La Seconde Guerre mondiale se termine officiellement en Europe, le 8 mai 1945 à 23h01, au lendemain de la capitulation sans condition de l'Allemagne nazie, signée le 7 mai à Reims. Cette date a toujours peiné à être une grande référence symbolique, mais ce 8 mai '45 reste dans les souvenirs de ceux qui ont vécu chez nous les quatre ans de l'occupation et du conflit mondial. Nous avons rencontré Paul Thielen qui avait 6 ans à l’époque.  75 ans après, ses souvenirs sont intacts.

Paul Thielen avec sa soeur
Paul Thielen avec sa soeur © Tous droits réservés

Aujourd’hui, Paul a 81 ans.  Toute une vie s’est déroulée après cette guerre, qui a mangé sa prime enfance, mais sa mémoire est comme un grand album d'images. Ses souvenirs vont et viennent. Il y a l’histoire d'une innocence blessée, d'un optimisme indestructible, et d’une rage de construire.

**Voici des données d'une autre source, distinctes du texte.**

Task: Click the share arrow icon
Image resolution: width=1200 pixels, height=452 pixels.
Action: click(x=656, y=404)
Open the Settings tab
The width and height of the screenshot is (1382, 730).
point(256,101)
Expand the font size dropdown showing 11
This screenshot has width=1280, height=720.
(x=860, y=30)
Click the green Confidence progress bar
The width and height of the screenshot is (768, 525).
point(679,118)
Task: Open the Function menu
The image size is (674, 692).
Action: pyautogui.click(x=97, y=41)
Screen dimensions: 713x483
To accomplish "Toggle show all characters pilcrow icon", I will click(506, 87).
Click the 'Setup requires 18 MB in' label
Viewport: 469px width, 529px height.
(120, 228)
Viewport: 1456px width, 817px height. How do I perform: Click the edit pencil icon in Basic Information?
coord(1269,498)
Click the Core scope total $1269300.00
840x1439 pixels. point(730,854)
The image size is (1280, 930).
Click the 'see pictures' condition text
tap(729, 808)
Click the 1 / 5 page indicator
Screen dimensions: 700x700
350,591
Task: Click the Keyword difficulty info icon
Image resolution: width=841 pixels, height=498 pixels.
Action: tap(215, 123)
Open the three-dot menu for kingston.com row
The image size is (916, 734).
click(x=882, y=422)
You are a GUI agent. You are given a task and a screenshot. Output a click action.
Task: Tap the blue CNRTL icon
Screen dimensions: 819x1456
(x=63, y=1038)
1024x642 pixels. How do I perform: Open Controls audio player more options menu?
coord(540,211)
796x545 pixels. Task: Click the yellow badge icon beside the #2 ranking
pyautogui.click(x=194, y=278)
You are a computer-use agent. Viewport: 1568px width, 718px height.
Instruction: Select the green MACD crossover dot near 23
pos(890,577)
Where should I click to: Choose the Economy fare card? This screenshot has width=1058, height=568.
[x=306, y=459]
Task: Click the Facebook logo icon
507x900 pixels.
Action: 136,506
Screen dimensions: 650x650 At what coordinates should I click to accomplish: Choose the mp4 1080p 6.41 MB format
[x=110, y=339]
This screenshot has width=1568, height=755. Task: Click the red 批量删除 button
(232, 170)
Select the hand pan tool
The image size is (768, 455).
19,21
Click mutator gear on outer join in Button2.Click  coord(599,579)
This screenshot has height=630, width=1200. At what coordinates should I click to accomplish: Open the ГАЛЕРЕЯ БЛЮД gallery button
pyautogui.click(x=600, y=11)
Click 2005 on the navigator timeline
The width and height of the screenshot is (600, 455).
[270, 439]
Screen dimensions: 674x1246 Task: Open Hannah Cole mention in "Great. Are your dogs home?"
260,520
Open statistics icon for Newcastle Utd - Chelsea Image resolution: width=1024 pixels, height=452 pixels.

Mais il y a aussi la liesse du 8 mai avec une foule en joie qui se presse, ou des bras qui s'accrochent aux trams pour gagner le centre-ville de Bruxelles. Autant de bribes d’une folle euphorie : "Comme la guerre était finie, certains se sont même empressés de brûler leur carte de ravitaillement. Pourtant il a duré encore un certain temps".

Un tram bruxellois au moment de la libération
Un tram bruxellois au moment de la libération © Tous droits réservés

Souvenirs de sentiments mitigés entre délivrance et souffrance

Pour la famille de Paul, ce 8 mai est bien un moment historique, mais avec autant de sentiments mitigés entre délivrance et souffrance. " On sentait la fin de la guerre mais on s’inquiétait pour nos déportés et nos prisonniers. Certains ont mis deux ans pour revenir de Russie à pieds. Et puis la guerre n’était pas vraiment finie. Il y avait celle du Pacifique ".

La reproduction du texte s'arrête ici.